## Goal of the exercise
Each record must be retyped word for word.

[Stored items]
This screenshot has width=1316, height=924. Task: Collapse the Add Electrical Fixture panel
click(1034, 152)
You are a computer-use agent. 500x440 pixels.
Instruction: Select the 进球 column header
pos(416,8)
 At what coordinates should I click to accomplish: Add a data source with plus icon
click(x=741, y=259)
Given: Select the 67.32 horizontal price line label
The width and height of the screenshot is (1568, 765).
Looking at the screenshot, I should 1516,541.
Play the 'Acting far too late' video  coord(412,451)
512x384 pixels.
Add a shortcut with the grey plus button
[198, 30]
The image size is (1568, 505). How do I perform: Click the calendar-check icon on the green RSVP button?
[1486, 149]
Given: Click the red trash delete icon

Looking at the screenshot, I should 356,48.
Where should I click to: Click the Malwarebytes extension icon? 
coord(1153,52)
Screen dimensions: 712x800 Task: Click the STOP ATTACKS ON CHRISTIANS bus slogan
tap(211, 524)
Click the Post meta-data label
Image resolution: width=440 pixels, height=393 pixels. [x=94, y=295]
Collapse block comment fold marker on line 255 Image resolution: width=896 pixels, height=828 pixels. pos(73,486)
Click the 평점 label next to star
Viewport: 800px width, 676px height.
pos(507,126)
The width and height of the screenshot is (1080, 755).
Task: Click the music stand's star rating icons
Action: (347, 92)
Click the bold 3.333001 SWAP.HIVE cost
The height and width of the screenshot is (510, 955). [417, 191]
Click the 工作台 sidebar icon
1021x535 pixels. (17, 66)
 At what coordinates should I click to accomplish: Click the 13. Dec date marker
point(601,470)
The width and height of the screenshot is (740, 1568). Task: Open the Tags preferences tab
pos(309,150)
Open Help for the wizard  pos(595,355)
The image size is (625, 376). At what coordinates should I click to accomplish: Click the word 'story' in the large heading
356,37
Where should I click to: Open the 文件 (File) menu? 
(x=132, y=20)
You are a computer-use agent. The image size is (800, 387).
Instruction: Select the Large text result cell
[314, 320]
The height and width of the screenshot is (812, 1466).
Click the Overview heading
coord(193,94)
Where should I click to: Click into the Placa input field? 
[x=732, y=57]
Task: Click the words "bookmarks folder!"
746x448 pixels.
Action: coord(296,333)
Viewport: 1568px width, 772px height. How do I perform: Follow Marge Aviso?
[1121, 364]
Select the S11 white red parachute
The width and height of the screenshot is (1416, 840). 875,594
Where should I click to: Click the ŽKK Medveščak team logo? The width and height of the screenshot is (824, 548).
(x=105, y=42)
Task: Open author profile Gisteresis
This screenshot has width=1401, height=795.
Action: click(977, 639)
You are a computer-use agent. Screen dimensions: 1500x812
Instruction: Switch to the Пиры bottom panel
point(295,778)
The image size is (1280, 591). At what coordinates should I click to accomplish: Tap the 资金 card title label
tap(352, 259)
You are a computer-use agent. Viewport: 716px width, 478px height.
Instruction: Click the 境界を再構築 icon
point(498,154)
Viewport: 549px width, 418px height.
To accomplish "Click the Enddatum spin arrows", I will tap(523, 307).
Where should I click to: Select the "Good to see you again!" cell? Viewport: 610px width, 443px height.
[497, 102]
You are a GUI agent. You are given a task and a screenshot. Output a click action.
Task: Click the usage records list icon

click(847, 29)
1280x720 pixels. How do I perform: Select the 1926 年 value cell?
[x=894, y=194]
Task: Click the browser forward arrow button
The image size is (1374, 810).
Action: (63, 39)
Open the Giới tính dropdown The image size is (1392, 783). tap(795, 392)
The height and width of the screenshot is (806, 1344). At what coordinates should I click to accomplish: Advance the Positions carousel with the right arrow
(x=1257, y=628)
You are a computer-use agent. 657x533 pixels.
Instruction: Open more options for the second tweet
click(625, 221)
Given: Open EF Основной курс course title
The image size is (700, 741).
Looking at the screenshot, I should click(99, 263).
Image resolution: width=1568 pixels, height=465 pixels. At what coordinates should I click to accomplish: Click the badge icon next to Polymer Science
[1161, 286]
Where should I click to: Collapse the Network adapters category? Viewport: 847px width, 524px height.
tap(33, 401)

## Task answer
This screenshot has width=1316, height=924. Task: Collapse the Add Electrical Fixture panel
click(1034, 152)
You are a computer-use agent. 500x440 pixels.
Instruction: Select the 进球 column header
pos(416,8)
 At what coordinates should I click to accomplish: Add a data source with plus icon
click(x=741, y=259)
Given: Select the 67.32 horizontal price line label
The width and height of the screenshot is (1568, 765).
Looking at the screenshot, I should 1516,541.
Play the 'Acting far too late' video  coord(412,451)
512x384 pixels.
Add a shortcut with the grey plus button
[198, 30]
The image size is (1568, 505). How do I perform: Click the calendar-check icon on the green RSVP button?
[1486, 149]
Given: Click the red trash delete icon

Looking at the screenshot, I should 356,48.
Where should I click to: Click the Malwarebytes extension icon? 
coord(1153,52)
Screen dimensions: 712x800 Task: Click the STOP ATTACKS ON CHRISTIANS bus slogan
tap(211, 524)
Click the Post meta-data label
Image resolution: width=440 pixels, height=393 pixels. [x=94, y=295]
Collapse block comment fold marker on line 255 Image resolution: width=896 pixels, height=828 pixels. pos(73,486)
Click the 평점 label next to star
Viewport: 800px width, 676px height.
pos(507,126)
The width and height of the screenshot is (1080, 755).
Task: Click the music stand's star rating icons
Action: (347, 92)
Click the bold 3.333001 SWAP.HIVE cost
The height and width of the screenshot is (510, 955). [417, 191]
Click the 工作台 sidebar icon
1021x535 pixels. (17, 66)
 At what coordinates should I click to accomplish: Click the 13. Dec date marker
point(601,470)
The width and height of the screenshot is (740, 1568). Task: Open the Tags preferences tab
pos(309,150)
Open Help for the wizard  pos(595,355)
The image size is (625, 376). At what coordinates should I click to accomplish: Click the word 'story' in the large heading
356,37
Where should I click to: Open the 文件 (File) menu? 
(x=132, y=20)
You are a computer-use agent. The image size is (800, 387).
Instruction: Select the Large text result cell
[314, 320]
The height and width of the screenshot is (812, 1466).
Click the Overview heading
coord(193,94)
Where should I click to: Click into the Placa input field? 
[x=732, y=57]
Task: Click the words "bookmarks folder!"
746x448 pixels.
Action: coord(296,333)
Viewport: 1568px width, 772px height. How do I perform: Follow Marge Aviso?
[1121, 364]
Select the S11 white red parachute
The width and height of the screenshot is (1416, 840). 875,594
Where should I click to: Click the ŽKK Medveščak team logo? The width and height of the screenshot is (824, 548).
(x=105, y=42)
Task: Open author profile Gisteresis
This screenshot has width=1401, height=795.
Action: click(977, 639)
You are a computer-use agent. Screen dimensions: 1500x812
Instruction: Switch to the Пиры bottom panel
point(295,778)
The image size is (1280, 591). At what coordinates should I click to accomplish: Tap the 资金 card title label
tap(352, 259)
You are a computer-use agent. Viewport: 716px width, 478px height.
Instruction: Click the 境界を再構築 icon
point(498,154)
Viewport: 549px width, 418px height.
To accomplish "Click the Enddatum spin arrows", I will tap(523, 307).
Where should I click to: Select the "Good to see you again!" cell? Viewport: 610px width, 443px height.
[497, 102]
You are a GUI agent. You are given a task and a screenshot. Output a click action.
Task: Click the usage records list icon

click(847, 29)
1280x720 pixels. How do I perform: Select the 1926 年 value cell?
[x=894, y=194]
Task: Click the browser forward arrow button
The image size is (1374, 810).
Action: (63, 39)
Open the Giới tính dropdown The image size is (1392, 783). tap(795, 392)
The height and width of the screenshot is (806, 1344). At what coordinates should I click to accomplish: Advance the Positions carousel with the right arrow
(x=1257, y=628)
You are a computer-use agent. 657x533 pixels.
Instruction: Open more options for the second tweet
click(625, 221)
Given: Open EF Основной курс course title
The image size is (700, 741).
Looking at the screenshot, I should click(99, 263).
Image resolution: width=1568 pixels, height=465 pixels. At what coordinates should I click to accomplish: Click the badge icon next to Polymer Science
[1161, 286]
Where should I click to: Collapse the Network adapters category? Viewport: 847px width, 524px height.
tap(33, 401)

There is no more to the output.